--- START ---

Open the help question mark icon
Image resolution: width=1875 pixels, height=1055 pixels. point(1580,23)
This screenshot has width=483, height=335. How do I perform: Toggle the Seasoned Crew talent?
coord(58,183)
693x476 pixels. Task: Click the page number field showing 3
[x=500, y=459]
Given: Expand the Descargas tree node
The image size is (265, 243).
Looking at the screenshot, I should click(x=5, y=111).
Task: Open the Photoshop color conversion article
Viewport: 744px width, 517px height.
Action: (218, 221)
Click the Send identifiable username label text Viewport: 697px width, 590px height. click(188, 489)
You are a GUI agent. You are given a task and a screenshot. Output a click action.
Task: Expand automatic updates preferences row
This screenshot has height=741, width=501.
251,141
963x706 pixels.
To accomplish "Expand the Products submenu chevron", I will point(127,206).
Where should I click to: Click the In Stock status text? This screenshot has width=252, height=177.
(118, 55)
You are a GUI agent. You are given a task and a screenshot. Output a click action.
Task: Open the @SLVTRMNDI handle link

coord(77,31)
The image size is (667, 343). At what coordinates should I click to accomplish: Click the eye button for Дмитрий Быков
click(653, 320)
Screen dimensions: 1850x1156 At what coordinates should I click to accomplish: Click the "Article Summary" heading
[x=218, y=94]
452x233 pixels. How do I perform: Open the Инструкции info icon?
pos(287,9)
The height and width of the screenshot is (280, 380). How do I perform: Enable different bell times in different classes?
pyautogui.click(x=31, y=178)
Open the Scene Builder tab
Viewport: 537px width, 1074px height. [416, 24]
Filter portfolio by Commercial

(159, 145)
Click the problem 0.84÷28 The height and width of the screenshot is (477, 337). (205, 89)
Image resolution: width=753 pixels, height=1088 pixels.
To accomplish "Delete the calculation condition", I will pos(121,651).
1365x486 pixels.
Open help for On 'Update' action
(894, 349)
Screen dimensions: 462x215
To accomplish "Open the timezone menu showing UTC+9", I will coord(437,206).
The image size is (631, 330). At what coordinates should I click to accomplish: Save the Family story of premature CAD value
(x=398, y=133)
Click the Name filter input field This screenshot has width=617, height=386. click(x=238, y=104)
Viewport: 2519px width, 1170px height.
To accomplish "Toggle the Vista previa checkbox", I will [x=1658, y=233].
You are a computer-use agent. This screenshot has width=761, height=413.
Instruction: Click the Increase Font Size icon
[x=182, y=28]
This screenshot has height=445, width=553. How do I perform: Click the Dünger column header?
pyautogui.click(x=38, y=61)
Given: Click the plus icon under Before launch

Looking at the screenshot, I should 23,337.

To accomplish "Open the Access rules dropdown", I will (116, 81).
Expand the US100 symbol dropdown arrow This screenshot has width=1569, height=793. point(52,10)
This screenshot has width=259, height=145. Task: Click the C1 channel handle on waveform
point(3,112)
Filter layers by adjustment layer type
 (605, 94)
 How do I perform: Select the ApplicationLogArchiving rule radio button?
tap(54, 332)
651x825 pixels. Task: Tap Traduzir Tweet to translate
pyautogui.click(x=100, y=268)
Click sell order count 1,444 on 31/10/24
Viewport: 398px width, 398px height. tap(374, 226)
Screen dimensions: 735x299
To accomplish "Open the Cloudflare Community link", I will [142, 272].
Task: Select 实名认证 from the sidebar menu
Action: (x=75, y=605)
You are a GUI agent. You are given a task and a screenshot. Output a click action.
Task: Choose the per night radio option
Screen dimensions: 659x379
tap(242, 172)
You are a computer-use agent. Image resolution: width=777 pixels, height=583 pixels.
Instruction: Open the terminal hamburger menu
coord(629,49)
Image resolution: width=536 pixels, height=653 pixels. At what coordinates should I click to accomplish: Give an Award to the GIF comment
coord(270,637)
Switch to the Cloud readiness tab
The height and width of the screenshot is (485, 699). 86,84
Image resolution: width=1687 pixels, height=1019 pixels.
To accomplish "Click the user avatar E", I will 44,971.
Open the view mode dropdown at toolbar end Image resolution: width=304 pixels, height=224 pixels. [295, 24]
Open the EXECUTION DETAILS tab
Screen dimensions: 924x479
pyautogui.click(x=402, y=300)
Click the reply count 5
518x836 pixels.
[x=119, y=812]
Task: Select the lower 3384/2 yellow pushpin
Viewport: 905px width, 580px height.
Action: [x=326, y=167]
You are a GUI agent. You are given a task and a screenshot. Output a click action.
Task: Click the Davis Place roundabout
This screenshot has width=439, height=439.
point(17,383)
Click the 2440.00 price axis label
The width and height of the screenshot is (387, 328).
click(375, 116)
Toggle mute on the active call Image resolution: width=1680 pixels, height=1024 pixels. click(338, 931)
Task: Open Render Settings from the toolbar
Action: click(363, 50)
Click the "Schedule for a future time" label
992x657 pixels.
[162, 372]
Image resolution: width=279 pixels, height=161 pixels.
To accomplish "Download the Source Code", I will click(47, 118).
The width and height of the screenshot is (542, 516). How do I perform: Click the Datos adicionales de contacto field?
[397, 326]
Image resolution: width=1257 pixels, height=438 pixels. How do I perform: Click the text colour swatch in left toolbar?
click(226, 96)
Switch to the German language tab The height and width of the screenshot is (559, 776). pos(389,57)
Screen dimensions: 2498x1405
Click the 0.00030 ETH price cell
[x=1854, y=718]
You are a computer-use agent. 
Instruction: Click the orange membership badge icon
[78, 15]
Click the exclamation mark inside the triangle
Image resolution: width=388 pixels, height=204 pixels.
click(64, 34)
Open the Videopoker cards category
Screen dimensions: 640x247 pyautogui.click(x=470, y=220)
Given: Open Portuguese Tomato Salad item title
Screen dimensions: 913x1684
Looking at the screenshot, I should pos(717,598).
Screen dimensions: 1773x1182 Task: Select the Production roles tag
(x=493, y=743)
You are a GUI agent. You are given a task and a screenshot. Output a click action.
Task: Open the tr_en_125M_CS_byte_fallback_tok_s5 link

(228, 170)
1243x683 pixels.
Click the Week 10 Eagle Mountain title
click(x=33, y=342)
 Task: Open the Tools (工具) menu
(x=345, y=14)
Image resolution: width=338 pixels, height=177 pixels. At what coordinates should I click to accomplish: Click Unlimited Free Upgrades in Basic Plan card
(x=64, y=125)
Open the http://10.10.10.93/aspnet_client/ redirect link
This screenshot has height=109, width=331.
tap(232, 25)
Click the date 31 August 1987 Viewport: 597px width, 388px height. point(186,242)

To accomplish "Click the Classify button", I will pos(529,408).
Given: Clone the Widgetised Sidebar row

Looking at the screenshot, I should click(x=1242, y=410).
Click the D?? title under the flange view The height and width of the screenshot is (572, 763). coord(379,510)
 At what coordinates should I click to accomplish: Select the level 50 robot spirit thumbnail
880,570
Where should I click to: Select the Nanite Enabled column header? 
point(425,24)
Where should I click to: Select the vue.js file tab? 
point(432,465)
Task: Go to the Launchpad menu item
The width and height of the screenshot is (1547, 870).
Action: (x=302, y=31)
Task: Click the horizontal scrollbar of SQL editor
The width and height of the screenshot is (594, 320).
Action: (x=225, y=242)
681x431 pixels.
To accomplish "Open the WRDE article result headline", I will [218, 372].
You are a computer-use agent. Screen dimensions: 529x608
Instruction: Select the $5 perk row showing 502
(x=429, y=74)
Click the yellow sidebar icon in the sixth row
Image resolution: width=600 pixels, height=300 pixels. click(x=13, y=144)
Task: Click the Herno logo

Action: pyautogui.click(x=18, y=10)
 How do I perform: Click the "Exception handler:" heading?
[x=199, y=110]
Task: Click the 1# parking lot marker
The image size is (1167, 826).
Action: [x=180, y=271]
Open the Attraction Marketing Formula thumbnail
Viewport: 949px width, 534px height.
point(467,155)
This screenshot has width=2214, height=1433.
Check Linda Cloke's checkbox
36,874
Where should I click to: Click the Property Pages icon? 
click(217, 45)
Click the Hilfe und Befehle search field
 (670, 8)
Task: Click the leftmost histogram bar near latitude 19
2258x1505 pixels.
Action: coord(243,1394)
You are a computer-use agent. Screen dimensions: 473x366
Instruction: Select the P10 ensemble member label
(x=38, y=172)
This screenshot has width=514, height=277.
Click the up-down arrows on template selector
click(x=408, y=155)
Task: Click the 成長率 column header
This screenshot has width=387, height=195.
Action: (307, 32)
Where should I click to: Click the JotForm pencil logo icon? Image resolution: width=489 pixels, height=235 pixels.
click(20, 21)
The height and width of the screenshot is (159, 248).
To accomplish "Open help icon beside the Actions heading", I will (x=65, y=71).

--- END ---

▸ Given task
Present the lines of the records above as a numbered list, from the first line up to and including the line containing "Looking at the screenshot, I should click(x=5, y=111).", omitting any blank lines.

▸ Reply to the exercise
1. Open the help question mark icon
2. Image resolution: width=1875 pixels, height=1055 pixels. point(1580,23)
3. This screenshot has width=483, height=335. How do I perform: Toggle the Seasoned Crew talent?
4. coord(58,183)
5. 693x476 pixels. Task: Click the page number field showing 3
6. [x=500, y=459]
7. Given: Expand the Descargas tree node
8. The image size is (265, 243).
9. Looking at the screenshot, I should click(x=5, y=111).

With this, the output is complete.